La viande, rouge notamment, est bannie par les tenants de certains régimes, pour des raisons éthiques, morales ou écologiques (elle rendrait agressif, sa consommation serait contraire à la volonté divine). L’idéologie est toujours présente dans ces arguments, même si elle change au fil du temps.

Dans notre société d’abondance, on observe un certain déclin de la consommation de viande rouge, remplacée en partie par les viandes blanches (volailles, lapin, dinde, par exemple). La terminologie n’est pas anodine : le blanc est moins agressif, évoque moins directement le sang. Bien qu’encore viande, “blanche” elle est mieux intégrée dans la vision actuelle du monde. Et pourtant sa couleur ne dépend pas du sang qu’elle renferme mais de son type de myoglobine, qui contient plus ou moins de fer. Viande blanche et viande rouge sont par ailleurs équivalentes pour l’apport en protéines et vitamines du groupe B.
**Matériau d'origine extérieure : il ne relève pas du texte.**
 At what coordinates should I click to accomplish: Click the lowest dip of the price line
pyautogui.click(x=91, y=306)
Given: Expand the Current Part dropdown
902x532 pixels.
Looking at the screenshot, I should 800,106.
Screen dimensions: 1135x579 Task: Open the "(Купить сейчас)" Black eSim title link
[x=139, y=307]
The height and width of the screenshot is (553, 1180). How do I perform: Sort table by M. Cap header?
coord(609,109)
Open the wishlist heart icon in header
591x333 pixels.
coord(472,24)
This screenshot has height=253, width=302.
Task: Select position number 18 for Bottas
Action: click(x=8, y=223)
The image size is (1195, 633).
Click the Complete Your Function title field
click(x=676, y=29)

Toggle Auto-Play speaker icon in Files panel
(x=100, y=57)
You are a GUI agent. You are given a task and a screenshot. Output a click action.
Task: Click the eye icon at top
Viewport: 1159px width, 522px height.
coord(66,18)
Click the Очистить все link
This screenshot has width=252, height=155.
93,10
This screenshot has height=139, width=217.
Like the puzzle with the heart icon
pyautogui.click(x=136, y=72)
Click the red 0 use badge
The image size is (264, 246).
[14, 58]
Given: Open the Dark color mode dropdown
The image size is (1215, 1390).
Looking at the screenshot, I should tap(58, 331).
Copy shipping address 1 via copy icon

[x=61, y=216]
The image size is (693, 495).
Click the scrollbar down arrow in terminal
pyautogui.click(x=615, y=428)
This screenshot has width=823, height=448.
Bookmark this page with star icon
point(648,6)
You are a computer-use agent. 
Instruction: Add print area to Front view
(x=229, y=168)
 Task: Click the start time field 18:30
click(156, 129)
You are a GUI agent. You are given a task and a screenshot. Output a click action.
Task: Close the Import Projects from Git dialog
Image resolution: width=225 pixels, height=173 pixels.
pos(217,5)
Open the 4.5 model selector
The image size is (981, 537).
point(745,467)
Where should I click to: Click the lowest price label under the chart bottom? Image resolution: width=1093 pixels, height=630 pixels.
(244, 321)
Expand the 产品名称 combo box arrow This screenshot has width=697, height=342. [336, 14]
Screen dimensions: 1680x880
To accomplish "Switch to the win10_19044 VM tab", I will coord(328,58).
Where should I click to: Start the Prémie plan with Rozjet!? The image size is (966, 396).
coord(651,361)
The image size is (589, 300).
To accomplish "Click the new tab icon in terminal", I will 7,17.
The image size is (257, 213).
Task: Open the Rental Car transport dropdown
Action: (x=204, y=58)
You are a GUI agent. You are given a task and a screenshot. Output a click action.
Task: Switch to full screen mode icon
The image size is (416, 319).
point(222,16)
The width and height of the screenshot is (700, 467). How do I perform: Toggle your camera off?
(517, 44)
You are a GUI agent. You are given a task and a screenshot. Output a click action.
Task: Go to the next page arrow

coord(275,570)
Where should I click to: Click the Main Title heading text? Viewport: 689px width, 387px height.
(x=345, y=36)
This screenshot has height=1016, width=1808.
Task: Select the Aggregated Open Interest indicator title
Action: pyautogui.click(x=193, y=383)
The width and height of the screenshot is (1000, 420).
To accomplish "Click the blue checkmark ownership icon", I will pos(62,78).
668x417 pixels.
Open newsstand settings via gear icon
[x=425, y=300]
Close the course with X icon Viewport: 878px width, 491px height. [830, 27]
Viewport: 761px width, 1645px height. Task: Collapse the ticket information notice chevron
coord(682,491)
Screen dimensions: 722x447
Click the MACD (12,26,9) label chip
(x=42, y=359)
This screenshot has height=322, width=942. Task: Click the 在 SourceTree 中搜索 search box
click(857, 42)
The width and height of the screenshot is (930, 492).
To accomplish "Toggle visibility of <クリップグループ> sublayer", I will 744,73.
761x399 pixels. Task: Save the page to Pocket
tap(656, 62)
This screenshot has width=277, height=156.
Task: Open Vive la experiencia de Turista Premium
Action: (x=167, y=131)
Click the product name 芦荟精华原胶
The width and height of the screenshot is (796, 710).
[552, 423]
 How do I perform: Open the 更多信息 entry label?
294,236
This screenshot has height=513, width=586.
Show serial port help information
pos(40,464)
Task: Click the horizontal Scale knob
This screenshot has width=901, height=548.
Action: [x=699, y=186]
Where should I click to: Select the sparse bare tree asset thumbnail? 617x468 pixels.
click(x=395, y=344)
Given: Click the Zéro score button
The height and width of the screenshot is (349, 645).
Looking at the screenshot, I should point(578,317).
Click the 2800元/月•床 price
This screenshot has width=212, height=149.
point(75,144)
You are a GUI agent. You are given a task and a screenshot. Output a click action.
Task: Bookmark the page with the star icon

Pour brouiller encore les cartes voici arrivé le temps de la “vache folle”, terminologie scientifiquement impropre, mais qui a su à la fois aviver des craintes et des fantasmes et justifier des attitudes de consommation ou de rejet.

 

Que faire, face aux demandes de conseils qui affluent ? Penser d’abord à la part de croyances, qui guident les choix des consommateurs tout autant que les données scientifiques. Songer que l’homme mange à la fois des nutriments, du plaisir et des idées. Savoir que forcer ou faire peur est peu efficace sur le plan de l’observance. Accepter, enfin, qu’il vaut mieux manger une viande de couleur plus apaisante que de la voir bannir des assiettes. Et, surtout, ne pas se laisser guider par nos propres préjugés.